Aside from its EITI problems, Chevron is also
under real heat from its own shareholders. Several have criticized
management's "material mishandling" of the Ecuador litigation.
Chevron is also under fire for its toxic dumping in Ecuador from the leadership of the Assembly of First Nations,
the national indigenous federation in Canada which represents 634 nationalities
in the country. Greenpeace co-founder Rex Weyler accused Chevron of committing "ecological crimes" in Ecuador after touring the impacted area last year.
It is clear is that Chevron does not deserve to
be on the Board of the EITI or any anti-corruption initiative given its pattern of truly savage behavior toward the people of Ecuador and the shroud of secrecy it maintains over its operations. Interestingly, just days ago the Canadian Broadcasting
Company and activist groups (including Friends of the Earth and Amazon
Watch) filed motions in Canada to lift Chevron's completely
over-broad confidentiality in the enforcement case brought by the Ecuadorians. Chevron imposed that order to hide huge chunks of what must be a very embarrassing court record.
That court record apparently includes details from a recent deposition of a Chevron Canada official by a lawyer for the Ecuadorians. The official likely was asked why a 7th-tier wholly-owned subsidiary that Chevron claims should not be responsible for paying court-ordered compensation to the people of Ecuador is instead paying billions of dollars to foreign governments on the other side of the world.

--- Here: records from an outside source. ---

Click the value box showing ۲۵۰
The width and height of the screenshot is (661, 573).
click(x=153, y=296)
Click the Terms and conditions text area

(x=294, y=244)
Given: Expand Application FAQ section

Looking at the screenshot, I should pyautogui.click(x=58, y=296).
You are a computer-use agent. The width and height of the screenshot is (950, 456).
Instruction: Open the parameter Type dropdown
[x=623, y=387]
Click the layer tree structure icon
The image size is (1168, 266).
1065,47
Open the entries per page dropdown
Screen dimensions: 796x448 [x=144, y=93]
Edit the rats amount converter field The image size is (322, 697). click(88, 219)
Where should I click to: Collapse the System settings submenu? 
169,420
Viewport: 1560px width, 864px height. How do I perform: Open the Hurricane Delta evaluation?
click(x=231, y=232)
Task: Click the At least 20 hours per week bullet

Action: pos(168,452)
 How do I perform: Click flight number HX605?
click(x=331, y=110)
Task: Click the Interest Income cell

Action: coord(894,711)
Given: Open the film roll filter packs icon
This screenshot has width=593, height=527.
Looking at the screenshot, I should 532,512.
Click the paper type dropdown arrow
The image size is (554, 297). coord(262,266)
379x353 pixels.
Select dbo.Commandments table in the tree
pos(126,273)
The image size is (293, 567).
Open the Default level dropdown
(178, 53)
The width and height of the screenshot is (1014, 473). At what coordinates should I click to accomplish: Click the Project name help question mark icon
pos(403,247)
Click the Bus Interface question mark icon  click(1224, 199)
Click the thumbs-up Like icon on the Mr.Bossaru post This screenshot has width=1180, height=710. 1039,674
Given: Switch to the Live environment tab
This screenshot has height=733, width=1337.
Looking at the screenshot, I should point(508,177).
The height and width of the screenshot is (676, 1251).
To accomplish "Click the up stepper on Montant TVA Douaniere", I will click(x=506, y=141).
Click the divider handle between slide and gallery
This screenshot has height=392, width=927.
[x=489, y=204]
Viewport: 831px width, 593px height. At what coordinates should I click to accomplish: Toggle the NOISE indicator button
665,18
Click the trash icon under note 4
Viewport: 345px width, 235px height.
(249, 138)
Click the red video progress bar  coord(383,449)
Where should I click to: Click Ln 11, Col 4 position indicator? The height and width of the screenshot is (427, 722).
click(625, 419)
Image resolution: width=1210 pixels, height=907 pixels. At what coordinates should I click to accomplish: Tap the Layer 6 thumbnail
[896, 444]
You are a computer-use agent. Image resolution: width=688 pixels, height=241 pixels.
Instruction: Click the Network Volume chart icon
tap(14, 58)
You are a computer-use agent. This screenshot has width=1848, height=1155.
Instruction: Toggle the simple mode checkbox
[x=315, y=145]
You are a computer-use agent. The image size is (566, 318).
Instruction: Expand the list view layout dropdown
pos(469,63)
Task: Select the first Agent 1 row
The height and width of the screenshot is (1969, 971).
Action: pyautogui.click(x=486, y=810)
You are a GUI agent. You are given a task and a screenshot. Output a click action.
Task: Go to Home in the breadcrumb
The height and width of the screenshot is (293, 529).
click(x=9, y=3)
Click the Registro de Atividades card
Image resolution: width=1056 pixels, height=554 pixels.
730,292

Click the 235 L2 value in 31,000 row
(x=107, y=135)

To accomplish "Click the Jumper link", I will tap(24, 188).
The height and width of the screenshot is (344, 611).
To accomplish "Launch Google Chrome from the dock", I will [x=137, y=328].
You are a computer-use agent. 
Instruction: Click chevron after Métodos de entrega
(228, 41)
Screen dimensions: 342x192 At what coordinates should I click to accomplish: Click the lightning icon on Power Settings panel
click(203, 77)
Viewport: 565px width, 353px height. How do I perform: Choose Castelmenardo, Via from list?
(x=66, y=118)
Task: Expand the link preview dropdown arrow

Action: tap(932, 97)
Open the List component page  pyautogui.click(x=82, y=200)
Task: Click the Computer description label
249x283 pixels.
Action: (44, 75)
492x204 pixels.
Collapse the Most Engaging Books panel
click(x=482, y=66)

Chevron should be booted from the EITI Board and
Canadian courts should lift the secrecy order post haste from this important public interest litigation. Courts need to shine a bright light on a company that appears to be in a class by
itself when it comes to disrespecting indigenous groups and using corrupt tactics to evade its legal obligations. More public scrutiny -- both in and out of court -- is absolutely critical to ensure real accountability for Chevron in the Ecuador litigation.